* BEGIN Data to process *

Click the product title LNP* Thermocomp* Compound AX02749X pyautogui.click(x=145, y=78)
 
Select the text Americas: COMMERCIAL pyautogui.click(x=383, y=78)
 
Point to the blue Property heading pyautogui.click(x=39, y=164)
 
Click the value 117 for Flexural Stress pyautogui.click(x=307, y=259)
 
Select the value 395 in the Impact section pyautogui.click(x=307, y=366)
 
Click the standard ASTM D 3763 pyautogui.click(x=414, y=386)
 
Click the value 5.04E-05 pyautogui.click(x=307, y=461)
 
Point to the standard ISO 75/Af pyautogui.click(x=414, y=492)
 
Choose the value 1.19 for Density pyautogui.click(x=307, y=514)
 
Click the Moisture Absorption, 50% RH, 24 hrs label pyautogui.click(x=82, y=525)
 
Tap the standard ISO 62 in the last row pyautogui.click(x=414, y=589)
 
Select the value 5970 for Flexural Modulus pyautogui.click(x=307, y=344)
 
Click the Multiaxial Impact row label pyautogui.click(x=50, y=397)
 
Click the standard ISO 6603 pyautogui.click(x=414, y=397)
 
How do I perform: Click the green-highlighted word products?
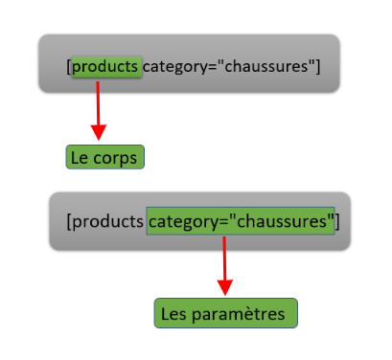[106, 67]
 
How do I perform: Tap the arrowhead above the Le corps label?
[98, 130]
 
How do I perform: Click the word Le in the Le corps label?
[81, 157]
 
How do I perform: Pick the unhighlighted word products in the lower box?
[107, 222]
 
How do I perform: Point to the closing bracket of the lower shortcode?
[336, 222]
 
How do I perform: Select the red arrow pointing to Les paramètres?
[225, 259]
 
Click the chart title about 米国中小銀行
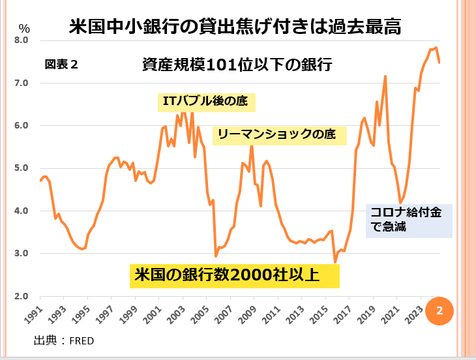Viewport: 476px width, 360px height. [235, 27]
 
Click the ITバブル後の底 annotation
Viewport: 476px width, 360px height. [204, 102]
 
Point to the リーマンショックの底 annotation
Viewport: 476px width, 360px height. [276, 135]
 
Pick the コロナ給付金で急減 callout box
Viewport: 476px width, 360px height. [409, 220]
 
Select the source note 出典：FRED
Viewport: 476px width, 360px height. [64, 339]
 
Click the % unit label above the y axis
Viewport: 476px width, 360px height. [24, 28]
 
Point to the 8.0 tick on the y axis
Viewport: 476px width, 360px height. [22, 40]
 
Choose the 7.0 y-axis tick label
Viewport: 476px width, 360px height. [22, 83]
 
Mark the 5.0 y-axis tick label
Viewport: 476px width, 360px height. [22, 168]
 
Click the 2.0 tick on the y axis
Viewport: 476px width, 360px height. [22, 296]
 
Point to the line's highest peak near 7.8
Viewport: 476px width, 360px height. [436, 48]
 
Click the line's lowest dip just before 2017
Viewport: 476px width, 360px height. [335, 262]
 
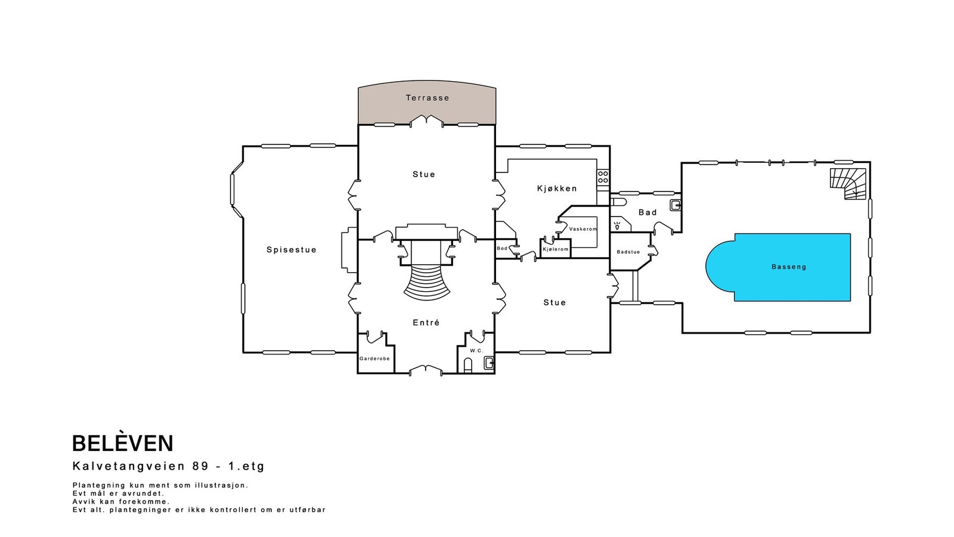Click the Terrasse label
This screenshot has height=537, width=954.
click(x=427, y=98)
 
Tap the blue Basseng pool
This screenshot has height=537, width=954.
click(x=783, y=267)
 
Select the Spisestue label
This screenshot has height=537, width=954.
click(x=292, y=250)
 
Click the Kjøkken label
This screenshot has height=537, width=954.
click(x=557, y=189)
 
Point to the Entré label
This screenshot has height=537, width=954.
click(x=426, y=323)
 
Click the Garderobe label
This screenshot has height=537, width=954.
click(x=374, y=359)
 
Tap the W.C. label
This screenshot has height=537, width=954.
click(x=476, y=351)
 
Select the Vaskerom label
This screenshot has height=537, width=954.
click(x=583, y=229)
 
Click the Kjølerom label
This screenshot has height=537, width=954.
click(x=555, y=249)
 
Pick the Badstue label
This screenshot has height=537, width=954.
click(x=628, y=252)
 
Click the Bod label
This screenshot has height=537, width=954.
click(x=502, y=248)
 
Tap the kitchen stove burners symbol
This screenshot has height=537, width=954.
click(x=603, y=177)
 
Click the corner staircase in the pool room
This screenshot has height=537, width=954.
click(x=848, y=184)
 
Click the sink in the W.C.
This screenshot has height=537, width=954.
click(x=489, y=363)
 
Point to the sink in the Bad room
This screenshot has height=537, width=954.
click(x=676, y=205)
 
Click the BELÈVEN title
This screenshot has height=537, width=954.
click(x=123, y=443)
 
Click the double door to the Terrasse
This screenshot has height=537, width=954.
click(x=426, y=121)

* END Data to process *

= Exercise requirements =
Pull out every line of the records above that contains the word "perform", and list each one.

= Task result =
How do I perform: Click the green-highlighted word products?
How do I perform: Tap the arrowhead above the Le corps label?
How do I perform: Click the word Le in the Le corps label?
How do I perform: Pick the unhighlighted word products in the lower box?
How do I perform: Point to the closing bracket of the lower shortcode?
How do I perform: Select the red arrow pointing to Les paramètres?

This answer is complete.